## Work item
Hunt for the word "width" across the entries below, copying each line that holds it.

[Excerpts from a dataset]
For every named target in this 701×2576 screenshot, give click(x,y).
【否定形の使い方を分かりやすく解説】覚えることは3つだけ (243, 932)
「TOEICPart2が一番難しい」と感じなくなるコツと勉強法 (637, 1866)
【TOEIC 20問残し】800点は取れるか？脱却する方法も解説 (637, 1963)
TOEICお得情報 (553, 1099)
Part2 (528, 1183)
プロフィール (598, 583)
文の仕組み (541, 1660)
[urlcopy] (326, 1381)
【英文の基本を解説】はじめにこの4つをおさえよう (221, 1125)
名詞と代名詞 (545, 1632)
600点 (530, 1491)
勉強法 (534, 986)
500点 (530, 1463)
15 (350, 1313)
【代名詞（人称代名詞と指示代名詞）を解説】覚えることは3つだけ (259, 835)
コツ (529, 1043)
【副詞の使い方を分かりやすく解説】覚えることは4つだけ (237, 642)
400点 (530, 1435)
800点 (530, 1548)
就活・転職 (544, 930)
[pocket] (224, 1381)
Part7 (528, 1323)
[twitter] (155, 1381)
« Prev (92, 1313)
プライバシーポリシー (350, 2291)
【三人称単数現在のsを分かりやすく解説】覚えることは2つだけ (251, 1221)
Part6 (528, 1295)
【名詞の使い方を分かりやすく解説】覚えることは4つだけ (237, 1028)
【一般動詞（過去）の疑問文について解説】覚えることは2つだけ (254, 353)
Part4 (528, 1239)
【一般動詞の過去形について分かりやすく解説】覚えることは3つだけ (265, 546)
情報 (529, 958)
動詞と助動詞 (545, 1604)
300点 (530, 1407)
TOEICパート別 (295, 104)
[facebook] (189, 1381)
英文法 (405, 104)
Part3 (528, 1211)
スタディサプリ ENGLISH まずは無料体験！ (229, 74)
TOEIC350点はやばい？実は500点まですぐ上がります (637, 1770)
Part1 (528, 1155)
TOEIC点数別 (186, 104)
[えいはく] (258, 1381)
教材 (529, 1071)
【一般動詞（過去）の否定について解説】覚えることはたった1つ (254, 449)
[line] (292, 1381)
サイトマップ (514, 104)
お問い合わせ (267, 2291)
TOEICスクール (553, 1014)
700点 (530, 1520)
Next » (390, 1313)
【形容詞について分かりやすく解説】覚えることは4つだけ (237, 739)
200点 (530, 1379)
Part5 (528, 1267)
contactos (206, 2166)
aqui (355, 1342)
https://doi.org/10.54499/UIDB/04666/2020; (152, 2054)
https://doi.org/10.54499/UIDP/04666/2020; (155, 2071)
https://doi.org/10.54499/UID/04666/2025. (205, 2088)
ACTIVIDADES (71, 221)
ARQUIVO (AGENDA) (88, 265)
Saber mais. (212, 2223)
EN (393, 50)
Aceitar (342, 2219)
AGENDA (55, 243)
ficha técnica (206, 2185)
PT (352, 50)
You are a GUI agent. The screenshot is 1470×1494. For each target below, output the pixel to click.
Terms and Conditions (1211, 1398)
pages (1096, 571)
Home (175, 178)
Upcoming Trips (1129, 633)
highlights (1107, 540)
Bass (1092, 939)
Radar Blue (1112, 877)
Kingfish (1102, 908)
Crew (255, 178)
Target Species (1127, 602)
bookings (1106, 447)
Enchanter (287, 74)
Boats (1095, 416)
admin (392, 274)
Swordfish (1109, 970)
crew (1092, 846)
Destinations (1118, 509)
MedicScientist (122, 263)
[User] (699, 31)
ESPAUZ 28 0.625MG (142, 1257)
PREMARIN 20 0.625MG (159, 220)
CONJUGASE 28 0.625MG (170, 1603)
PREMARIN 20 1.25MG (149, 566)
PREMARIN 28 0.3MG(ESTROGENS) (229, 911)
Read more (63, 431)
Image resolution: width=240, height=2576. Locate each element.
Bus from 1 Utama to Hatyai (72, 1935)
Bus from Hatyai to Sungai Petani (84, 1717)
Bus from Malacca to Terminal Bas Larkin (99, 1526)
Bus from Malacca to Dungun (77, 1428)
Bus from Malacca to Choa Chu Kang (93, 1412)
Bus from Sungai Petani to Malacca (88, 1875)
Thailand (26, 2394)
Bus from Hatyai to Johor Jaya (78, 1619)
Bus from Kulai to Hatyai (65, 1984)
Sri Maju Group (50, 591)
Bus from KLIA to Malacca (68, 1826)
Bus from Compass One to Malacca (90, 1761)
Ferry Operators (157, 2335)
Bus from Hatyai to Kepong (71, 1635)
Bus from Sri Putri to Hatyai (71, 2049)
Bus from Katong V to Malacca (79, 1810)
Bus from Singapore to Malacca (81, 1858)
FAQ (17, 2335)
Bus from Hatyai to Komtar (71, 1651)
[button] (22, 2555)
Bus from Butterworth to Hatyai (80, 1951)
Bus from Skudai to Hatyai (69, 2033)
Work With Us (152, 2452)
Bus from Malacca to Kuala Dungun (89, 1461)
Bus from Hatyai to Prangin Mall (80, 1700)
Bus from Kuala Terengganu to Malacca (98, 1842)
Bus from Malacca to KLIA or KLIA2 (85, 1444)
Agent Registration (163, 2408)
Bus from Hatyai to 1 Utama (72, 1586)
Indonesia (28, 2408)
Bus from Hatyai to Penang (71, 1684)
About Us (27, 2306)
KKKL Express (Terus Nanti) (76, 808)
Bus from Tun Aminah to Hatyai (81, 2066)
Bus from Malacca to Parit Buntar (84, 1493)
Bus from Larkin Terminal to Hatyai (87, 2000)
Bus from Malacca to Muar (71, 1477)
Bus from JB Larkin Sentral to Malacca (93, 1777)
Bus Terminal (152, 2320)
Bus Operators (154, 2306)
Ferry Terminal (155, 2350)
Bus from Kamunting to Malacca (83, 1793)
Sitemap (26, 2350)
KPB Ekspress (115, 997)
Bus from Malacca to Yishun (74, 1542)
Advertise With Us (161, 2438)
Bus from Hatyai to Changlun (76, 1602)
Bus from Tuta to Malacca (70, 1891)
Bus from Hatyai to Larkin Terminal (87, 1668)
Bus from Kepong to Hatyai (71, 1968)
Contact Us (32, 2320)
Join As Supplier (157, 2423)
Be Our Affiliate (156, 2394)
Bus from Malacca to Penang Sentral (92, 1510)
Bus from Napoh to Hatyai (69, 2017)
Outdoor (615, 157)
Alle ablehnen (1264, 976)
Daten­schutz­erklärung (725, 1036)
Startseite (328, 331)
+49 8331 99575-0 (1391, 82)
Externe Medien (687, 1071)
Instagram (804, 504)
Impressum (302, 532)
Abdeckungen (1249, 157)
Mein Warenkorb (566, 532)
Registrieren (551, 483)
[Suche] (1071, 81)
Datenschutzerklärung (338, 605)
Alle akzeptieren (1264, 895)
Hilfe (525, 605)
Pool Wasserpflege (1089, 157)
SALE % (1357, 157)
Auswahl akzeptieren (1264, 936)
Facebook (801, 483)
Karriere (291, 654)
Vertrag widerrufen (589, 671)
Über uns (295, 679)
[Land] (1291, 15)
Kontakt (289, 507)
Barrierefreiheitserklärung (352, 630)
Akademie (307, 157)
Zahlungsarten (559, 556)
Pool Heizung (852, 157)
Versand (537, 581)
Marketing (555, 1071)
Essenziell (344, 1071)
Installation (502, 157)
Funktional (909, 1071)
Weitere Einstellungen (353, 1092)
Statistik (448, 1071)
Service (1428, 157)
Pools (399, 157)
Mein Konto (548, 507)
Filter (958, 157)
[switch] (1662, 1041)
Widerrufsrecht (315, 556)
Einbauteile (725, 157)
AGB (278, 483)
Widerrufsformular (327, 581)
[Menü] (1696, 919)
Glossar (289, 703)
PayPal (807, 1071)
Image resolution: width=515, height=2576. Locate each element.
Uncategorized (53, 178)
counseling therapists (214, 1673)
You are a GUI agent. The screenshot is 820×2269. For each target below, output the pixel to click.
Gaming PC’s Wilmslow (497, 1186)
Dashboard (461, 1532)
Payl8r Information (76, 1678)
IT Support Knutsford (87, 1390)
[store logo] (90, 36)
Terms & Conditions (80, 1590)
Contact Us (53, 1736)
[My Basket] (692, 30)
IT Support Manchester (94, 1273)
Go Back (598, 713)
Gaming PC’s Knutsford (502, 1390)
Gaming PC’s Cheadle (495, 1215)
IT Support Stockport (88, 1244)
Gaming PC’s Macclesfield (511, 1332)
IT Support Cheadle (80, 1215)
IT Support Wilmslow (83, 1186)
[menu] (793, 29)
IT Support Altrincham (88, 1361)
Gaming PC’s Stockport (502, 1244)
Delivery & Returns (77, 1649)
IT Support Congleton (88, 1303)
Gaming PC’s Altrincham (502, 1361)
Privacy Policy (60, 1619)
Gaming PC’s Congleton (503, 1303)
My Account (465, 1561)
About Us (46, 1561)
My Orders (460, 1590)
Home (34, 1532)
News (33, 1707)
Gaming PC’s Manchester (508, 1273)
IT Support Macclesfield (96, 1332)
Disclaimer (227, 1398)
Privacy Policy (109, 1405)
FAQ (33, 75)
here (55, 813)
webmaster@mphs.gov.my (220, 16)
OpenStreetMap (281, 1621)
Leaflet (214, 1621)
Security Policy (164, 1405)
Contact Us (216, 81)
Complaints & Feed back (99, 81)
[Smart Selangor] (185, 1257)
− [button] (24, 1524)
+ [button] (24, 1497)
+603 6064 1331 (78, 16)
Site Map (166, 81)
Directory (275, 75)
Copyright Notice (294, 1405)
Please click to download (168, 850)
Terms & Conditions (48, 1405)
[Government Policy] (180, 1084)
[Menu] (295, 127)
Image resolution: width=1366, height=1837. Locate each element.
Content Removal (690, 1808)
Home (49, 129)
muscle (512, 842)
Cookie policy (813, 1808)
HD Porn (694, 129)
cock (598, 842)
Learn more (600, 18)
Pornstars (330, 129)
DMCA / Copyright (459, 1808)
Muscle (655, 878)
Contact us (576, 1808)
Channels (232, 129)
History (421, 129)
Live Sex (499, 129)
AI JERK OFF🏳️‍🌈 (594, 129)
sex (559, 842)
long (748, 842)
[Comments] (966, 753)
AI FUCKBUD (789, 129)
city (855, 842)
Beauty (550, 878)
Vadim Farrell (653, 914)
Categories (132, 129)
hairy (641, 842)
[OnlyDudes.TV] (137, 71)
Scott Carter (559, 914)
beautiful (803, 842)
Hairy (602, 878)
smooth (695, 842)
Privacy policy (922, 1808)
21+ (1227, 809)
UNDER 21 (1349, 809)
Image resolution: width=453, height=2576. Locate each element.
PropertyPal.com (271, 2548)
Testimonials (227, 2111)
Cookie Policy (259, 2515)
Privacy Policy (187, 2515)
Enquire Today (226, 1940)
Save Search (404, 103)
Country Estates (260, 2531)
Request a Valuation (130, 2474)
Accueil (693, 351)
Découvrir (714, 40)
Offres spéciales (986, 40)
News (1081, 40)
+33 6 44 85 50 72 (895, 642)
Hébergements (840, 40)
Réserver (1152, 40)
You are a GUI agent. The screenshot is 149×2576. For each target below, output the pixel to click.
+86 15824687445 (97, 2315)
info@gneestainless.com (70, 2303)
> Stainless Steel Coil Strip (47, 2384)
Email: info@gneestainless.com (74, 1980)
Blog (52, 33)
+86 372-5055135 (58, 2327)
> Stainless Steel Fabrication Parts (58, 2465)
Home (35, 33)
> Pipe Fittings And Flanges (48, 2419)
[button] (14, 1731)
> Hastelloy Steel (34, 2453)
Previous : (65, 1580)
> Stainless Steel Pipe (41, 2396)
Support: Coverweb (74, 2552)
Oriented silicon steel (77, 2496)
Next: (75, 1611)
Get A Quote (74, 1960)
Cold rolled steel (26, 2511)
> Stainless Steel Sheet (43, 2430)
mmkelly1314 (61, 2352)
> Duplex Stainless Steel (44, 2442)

## Written reply
Image resolution: width=240, height=2576. Locate each element.
Image resolution: width=515, height=2576. Locate each element.
Image resolution: width=1366, height=1837. Locate each element.
Image resolution: width=453, height=2576. Locate each element.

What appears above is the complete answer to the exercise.